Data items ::
↓

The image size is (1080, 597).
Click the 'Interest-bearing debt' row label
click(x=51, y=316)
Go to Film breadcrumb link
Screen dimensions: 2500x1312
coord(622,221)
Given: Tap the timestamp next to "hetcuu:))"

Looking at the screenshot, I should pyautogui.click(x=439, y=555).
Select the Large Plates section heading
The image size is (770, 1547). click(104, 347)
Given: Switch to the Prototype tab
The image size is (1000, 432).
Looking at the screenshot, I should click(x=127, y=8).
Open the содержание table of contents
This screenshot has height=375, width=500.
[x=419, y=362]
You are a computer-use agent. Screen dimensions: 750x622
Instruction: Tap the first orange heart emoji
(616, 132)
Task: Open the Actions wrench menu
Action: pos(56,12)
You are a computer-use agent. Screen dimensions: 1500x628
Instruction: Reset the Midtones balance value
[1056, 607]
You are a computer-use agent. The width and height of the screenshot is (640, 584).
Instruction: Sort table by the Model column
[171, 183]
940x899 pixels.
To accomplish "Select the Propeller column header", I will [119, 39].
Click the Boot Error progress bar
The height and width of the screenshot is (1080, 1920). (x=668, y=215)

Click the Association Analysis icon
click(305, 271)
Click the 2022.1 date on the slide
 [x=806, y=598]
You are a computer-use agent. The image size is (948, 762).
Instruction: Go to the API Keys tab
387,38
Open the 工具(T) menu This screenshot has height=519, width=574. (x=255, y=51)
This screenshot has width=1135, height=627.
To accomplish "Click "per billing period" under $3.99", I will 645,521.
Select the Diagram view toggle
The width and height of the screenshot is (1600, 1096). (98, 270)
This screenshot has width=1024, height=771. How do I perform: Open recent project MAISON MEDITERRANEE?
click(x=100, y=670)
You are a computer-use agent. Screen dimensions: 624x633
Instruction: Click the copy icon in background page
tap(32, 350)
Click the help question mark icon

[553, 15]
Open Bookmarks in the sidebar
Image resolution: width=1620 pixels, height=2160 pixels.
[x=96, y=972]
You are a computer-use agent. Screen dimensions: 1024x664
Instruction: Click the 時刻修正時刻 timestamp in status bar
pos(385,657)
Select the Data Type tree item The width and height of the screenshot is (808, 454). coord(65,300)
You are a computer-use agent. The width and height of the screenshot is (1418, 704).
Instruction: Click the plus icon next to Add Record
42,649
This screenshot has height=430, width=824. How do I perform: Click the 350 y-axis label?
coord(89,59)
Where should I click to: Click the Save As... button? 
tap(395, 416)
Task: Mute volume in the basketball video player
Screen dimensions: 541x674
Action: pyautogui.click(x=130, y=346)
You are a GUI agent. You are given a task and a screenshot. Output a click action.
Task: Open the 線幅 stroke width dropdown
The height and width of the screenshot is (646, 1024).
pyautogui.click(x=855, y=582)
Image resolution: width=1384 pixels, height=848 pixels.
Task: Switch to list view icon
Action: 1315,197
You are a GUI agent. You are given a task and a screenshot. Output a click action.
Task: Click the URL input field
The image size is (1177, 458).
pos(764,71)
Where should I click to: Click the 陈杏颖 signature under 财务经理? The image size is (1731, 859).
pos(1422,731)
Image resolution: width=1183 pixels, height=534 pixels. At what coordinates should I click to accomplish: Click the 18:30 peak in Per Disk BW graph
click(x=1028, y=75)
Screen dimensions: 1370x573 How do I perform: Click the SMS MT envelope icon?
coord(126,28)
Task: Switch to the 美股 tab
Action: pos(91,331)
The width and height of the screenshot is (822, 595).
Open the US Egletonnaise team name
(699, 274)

↑

WORK INSTRUCTIONS :: Print all of the data exactly as it stands above.

WRITTEN ANSWER ::
The image size is (1080, 597).
Click the 'Interest-bearing debt' row label
click(x=51, y=316)
Go to Film breadcrumb link
Screen dimensions: 2500x1312
coord(622,221)
Given: Tap the timestamp next to "hetcuu:))"

Looking at the screenshot, I should pyautogui.click(x=439, y=555).
Select the Large Plates section heading
The image size is (770, 1547). click(104, 347)
Given: Switch to the Prototype tab
The image size is (1000, 432).
Looking at the screenshot, I should click(x=127, y=8).
Open the содержание table of contents
This screenshot has height=375, width=500.
[x=419, y=362]
You are a computer-use agent. Screen dimensions: 750x622
Instruction: Tap the first orange heart emoji
(616, 132)
Task: Open the Actions wrench menu
Action: pos(56,12)
You are a computer-use agent. Screen dimensions: 1500x628
Instruction: Reset the Midtones balance value
[1056, 607]
You are a computer-use agent. The width and height of the screenshot is (640, 584).
Instruction: Sort table by the Model column
[171, 183]
940x899 pixels.
To accomplish "Select the Propeller column header", I will [119, 39].
Click the Boot Error progress bar
The height and width of the screenshot is (1080, 1920). (x=668, y=215)

Click the Association Analysis icon
click(305, 271)
Click the 2022.1 date on the slide
 [x=806, y=598]
You are a computer-use agent. The image size is (948, 762).
Instruction: Go to the API Keys tab
387,38
Open the 工具(T) menu This screenshot has height=519, width=574. (x=255, y=51)
This screenshot has width=1135, height=627.
To accomplish "Click "per billing period" under $3.99", I will 645,521.
Select the Diagram view toggle
The width and height of the screenshot is (1600, 1096). (98, 270)
This screenshot has width=1024, height=771. How do I perform: Open recent project MAISON MEDITERRANEE?
click(x=100, y=670)
You are a computer-use agent. Screen dimensions: 624x633
Instruction: Click the copy icon in background page
tap(32, 350)
Click the help question mark icon

[553, 15]
Open Bookmarks in the sidebar
Image resolution: width=1620 pixels, height=2160 pixels.
[x=96, y=972]
You are a computer-use agent. Screen dimensions: 1024x664
Instruction: Click the 時刻修正時刻 timestamp in status bar
pos(385,657)
Select the Data Type tree item The width and height of the screenshot is (808, 454). coord(65,300)
You are a computer-use agent. The width and height of the screenshot is (1418, 704).
Instruction: Click the plus icon next to Add Record
42,649
This screenshot has height=430, width=824. How do I perform: Click the 350 y-axis label?
coord(89,59)
Where should I click to: Click the Save As... button? 
tap(395, 416)
Task: Mute volume in the basketball video player
Screen dimensions: 541x674
Action: pyautogui.click(x=130, y=346)
You are a GUI agent. You are given a task and a screenshot. Output a click action.
Task: Open the 線幅 stroke width dropdown
The height and width of the screenshot is (646, 1024).
pyautogui.click(x=855, y=582)
Image resolution: width=1384 pixels, height=848 pixels.
Task: Switch to list view icon
Action: 1315,197
You are a GUI agent. You are given a task and a screenshot. Output a click action.
Task: Click the URL input field
The image size is (1177, 458).
pos(764,71)
Where should I click to: Click the 陈杏颖 signature under 财务经理? The image size is (1731, 859).
pos(1422,731)
Image resolution: width=1183 pixels, height=534 pixels. At what coordinates should I click to accomplish: Click the 18:30 peak in Per Disk BW graph
click(x=1028, y=75)
Screen dimensions: 1370x573 How do I perform: Click the SMS MT envelope icon?
coord(126,28)
Task: Switch to the 美股 tab
Action: pos(91,331)
The width and height of the screenshot is (822, 595).
Open the US Egletonnaise team name
(699, 274)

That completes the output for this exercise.